Scheme Birds
Regissør: Ellen Fiske,Ellinor Hallin
(Storbritannia, Sverige)

POVERTY / A generation of young Scots show moments of tenderness and care amidst everyday frustrations, trials, and episodes of violence.


A gloomy everyday realism has characterized and almost defined British film. The films depict the working class poverty and difficult conditions and are supported by the political left's concern for society's increasing differences. The films come dangerously close to social pornography, especially when the issues are embraced by directors with a privileged background who seem more compelled to transfer class guilt than the incentive to create something based on authentic experiences.

Scheme Birds is not one of these films, although it may seem like it at first.

The action takes place in the Scottish town of Motherwell south of Glasgow, formerly known as the capital of the steel industry, which has now stagnated in an economic recession after the said industry was hard pressed under Margaret Thatcher's regime. The steel mills were closed down in turn, and today only one steel mill remains, which reopened in 2016.

Motherwell is portrayed as a bleak city, devastated by drugs and crime, where the male section of the population is in and out of prison.

"If you stay here, you either get locked up or end up in the thick," says young Gemma. We follow her through several years as she tries to navigate the beginnings of adulthood – where everything speaks to her success and where perseverance and determination are required.

Scheme Birds – Trailer from Syndicated on Vimeo.


social Realism

The directors Fiske and Hallin have made a documentary, but the intimacy and access to the characters' privacy means that it could just as well have been a social-realistic fiction film. The director duo comes from Sweden, but they allow the protagonists room to describe and define the relationship to the environment in which they live, to impose premise, without milking the tragedies for their shocking content.

The story of Gemma and her loved ones misses neither tragedy nor accidents, but the way this is told stands out. Instead of suffering as sensationalism, we find – as in many of the films about Britain's poor – a low-spoken, heartfelt goodness and hope that is embedded in a world where daily trials are normal.

Gemma lives with her grandfather.
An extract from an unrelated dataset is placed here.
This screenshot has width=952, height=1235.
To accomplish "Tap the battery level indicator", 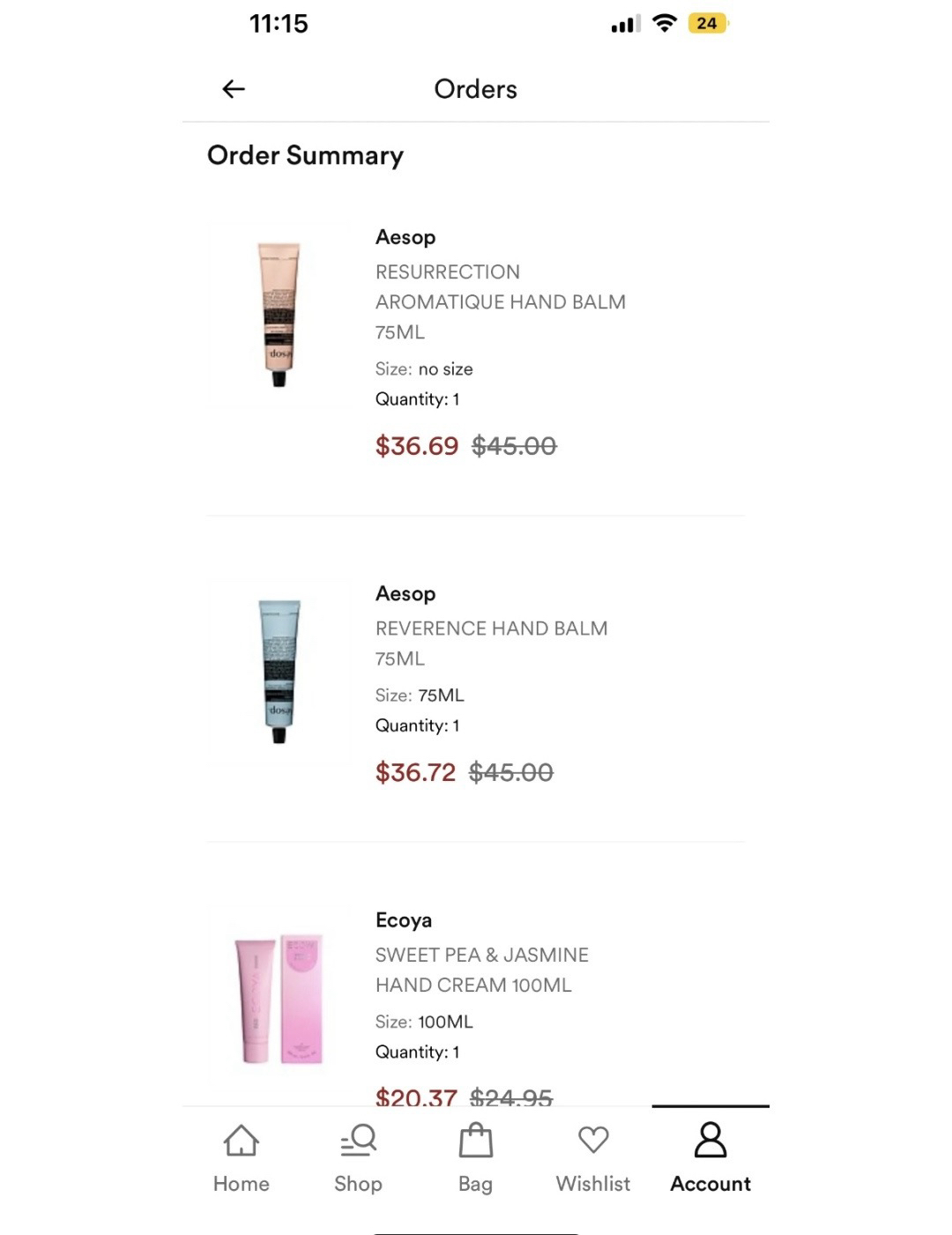I will pos(707,24).
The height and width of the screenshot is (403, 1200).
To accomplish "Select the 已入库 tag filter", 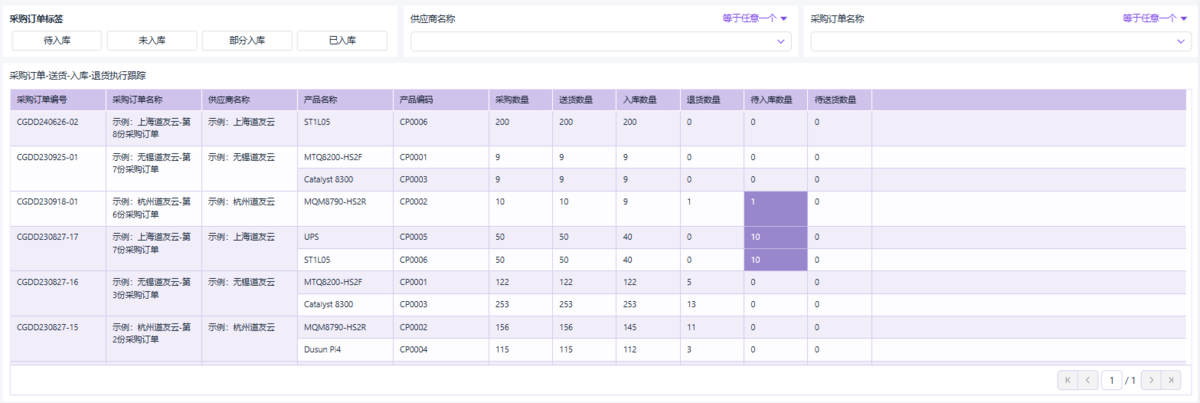I will coord(341,40).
It was he who got the job of raising her. The addicted mother was never present, and Gemma seems pleased to have been linked to him through his male-dominated interests such as boxing and pigeon shows. There is a thrill in the domestication and freedom of these birds, with some returning, while others are fleeing to never return home – a symbol repeated in the film. Grandpa needs the pigeons to stay away from crime, he says.

When Gemma becomes pregnant, her grandfather breaks off contact with her. He can't accept her boyfriend Pat, who is admittedly out of trouble but has already been in jail.

The little family experiences a short, happy period as the child comes to the world: Gemma and Pat become friends with the couple Amy and JP, who they spend the evenings with while laughing, chain smoking and drinking, allowing them to escape some of the stress that new-born parents are experiencing, and without giving up their teens.

But the fragile harmony is short-lived, like so much else in Motherwell. The friend and prisoner Scott yell at the noise that causes a tragic outcome. His vicious act has catastrophic consequences. A disillusioned Gemma, on the other hand, takes parental responsibility seriously, and the relationship between her and Pat dissolves because of all the attachment.


The film uses archival footage showing Motherwell when the town was called "Steelopolis", many years before Gemma was born. Before being demolished in the 90s, the steel mills gave work to many, including her family, and the collapse of the industrial city resulted in high unemployment. Although social distress and lack of opportunities permeate every film sequence, this is not a film about poverty and political institutional failure, it is more about the mother role and the importance of close relationships.

Instead of suffering as sensationalism, we find – as in many of the films about Britain's poor – a low-key, heartfelt goodness and hope
which is woven into a world where daily trials are normal.

The film is never moralizing or sentimental, and its restraint highlights the city's women: JP's mother and the generation after her. Like her, Gemma and Amy must break the code of how to handle the task as a good caregiver in the midst of difficulties, a tremendous task that would weaken even the resilience of a lioness.

"Let the Free Birds Fly" says one of Gemma's many tattoos. The film is uncompromising in its portrayal of the brutal lack of opportunities in life, but does not leave us with an illusion of meritocracy. Nor does it create room for condescending pity, for the women defy the painful events they experience and carry them, invisible, and use them as tools for change and development. The film uses several narrative voices. Essentially, it is Gemma who tells, a subtle reminder that way telling the story – and how you can understand your own story – is as important to the future as the raw, actual events.

The film was shown at Dokufest in Kosovo recently.